**Task directions**
Convert the lines from the one containing "Describe the element at coordinates (237, 286)" through the end of the records, inclusive, into a Markdown table with the columns Row and Line, skipping blank lines and leaving the pictures out.

[Input data Boundary: Start]

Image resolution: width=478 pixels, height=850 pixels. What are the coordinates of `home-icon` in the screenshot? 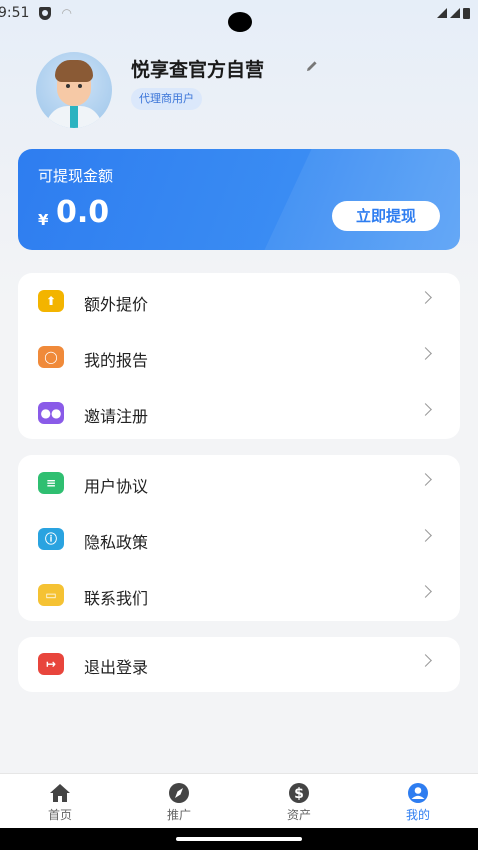 It's located at (60, 793).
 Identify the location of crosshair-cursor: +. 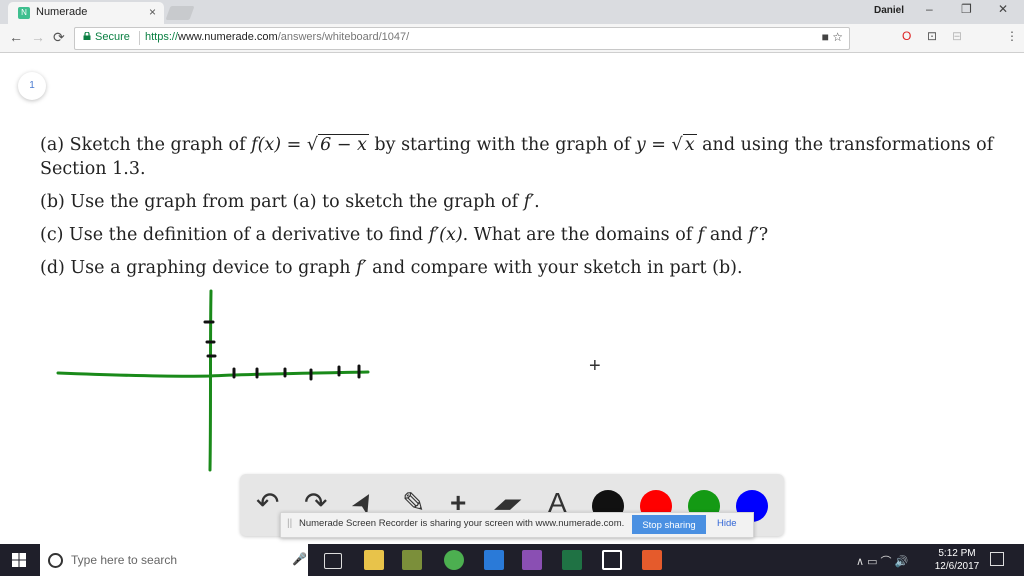
(595, 366).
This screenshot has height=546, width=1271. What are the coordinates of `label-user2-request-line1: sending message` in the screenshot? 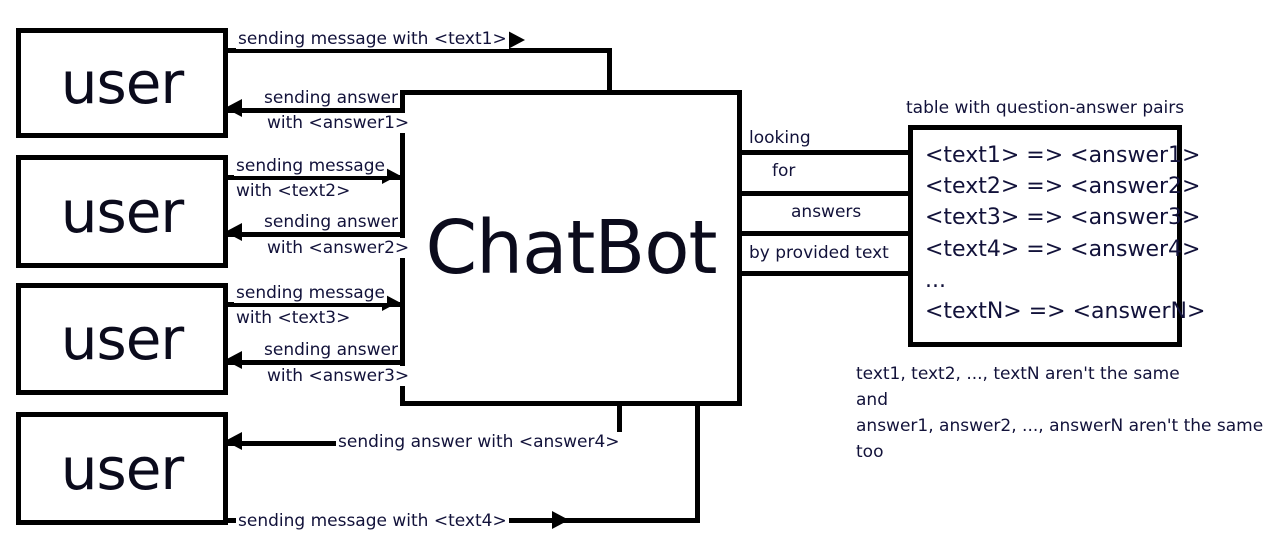 It's located at (310, 166).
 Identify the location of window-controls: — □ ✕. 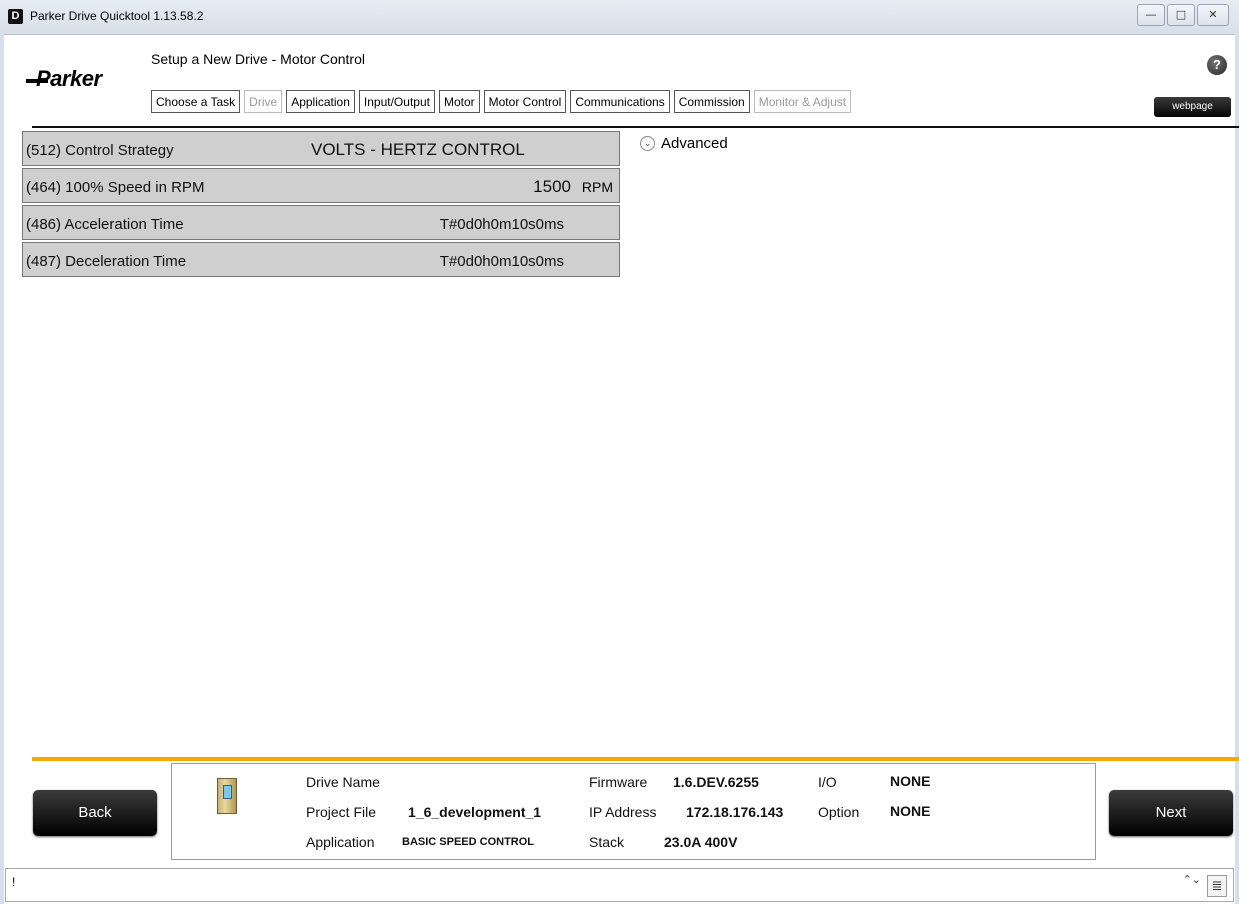
(1183, 15).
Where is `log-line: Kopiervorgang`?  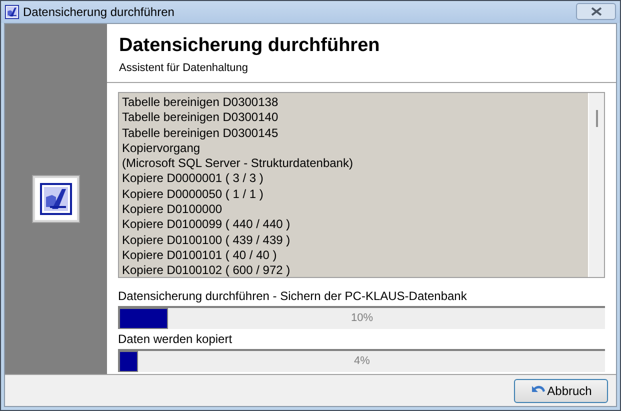 log-line: Kopiervorgang is located at coordinates (162, 148).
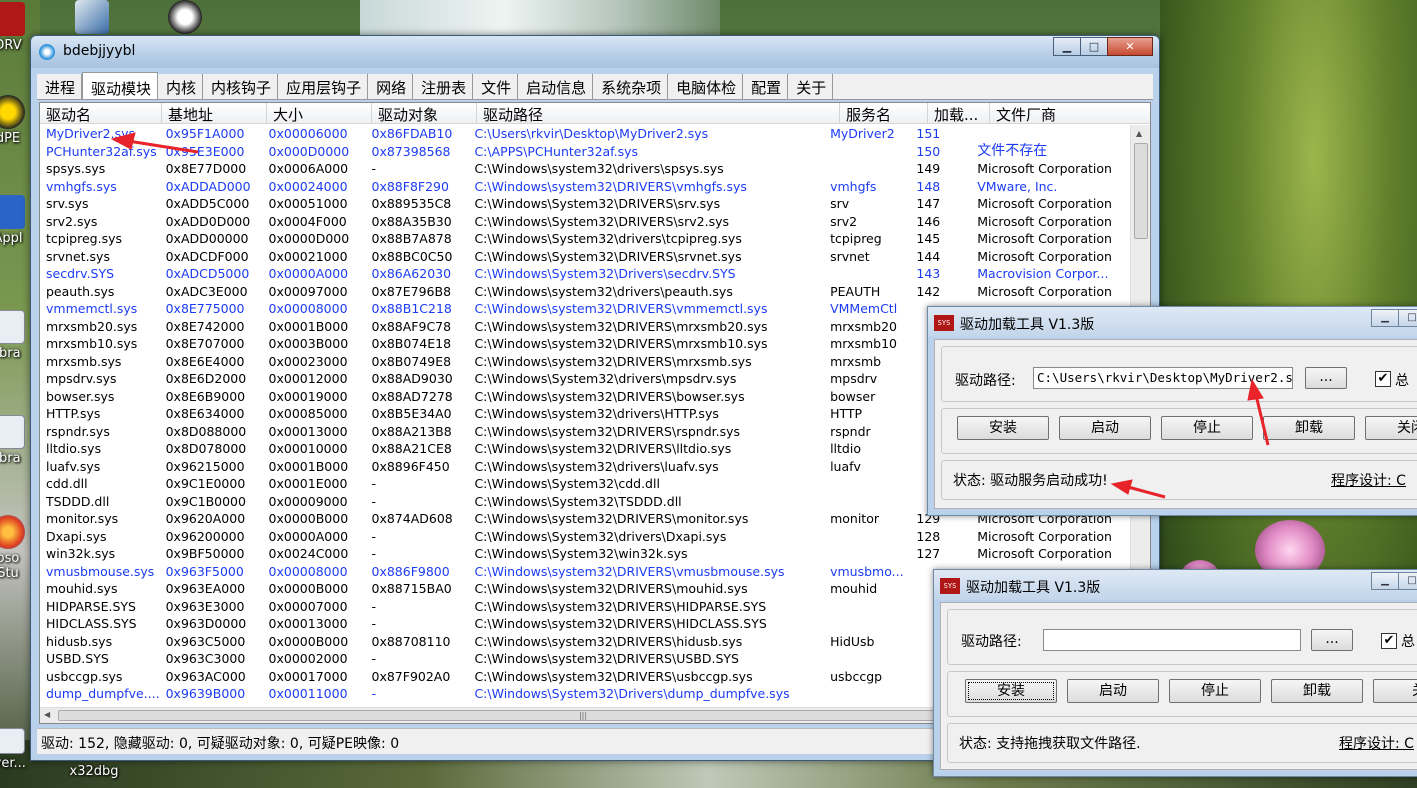 This screenshot has height=788, width=1417. Describe the element at coordinates (181, 86) in the screenshot. I see `tab-kernel: 内核` at that location.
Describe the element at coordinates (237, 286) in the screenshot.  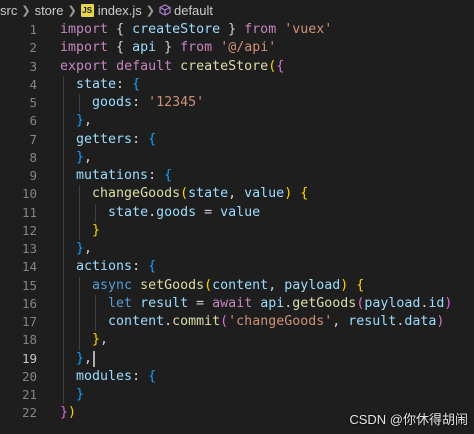
I see `code-line: 15 async setGoods(content, payload) {` at that location.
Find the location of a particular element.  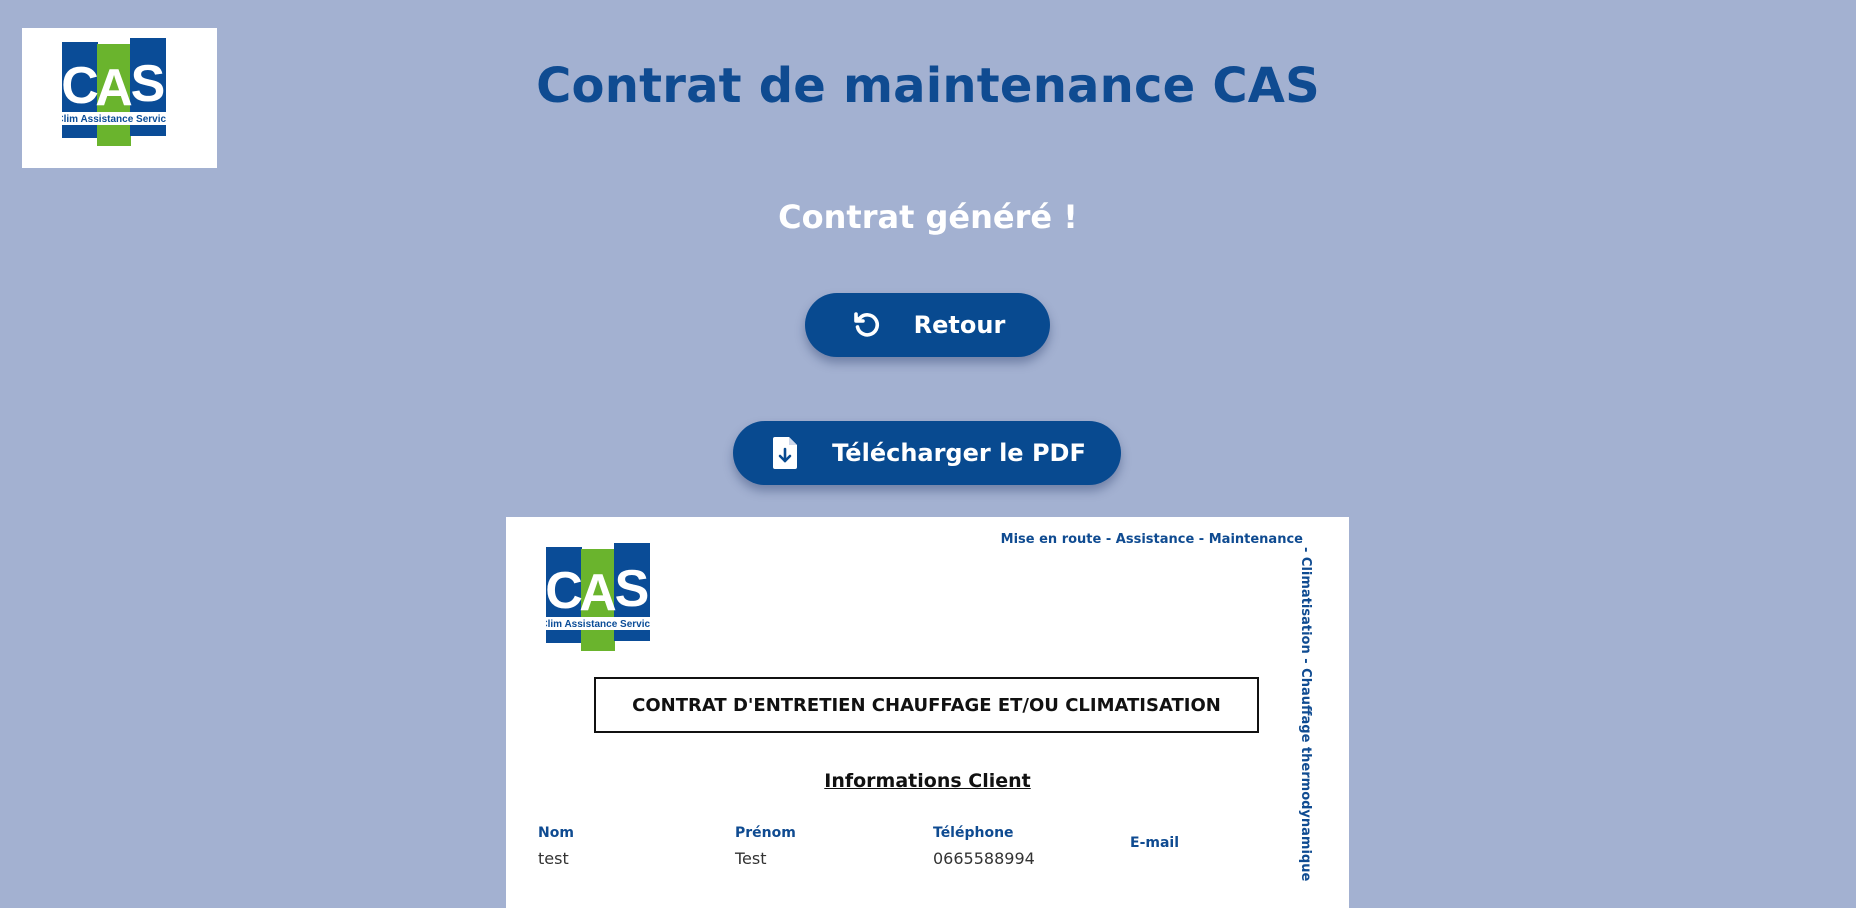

[Input data Boundary: End]

**Answer to the problem**
| Row | Line |
|---|---|
| 1 | Describe the element at coordinates (237, 286) in the screenshot.   |
| 2 | I see `code-line: 15 async setGoods(content, payload) {` at that location. |
| 3 | Find the location of a particular element.   |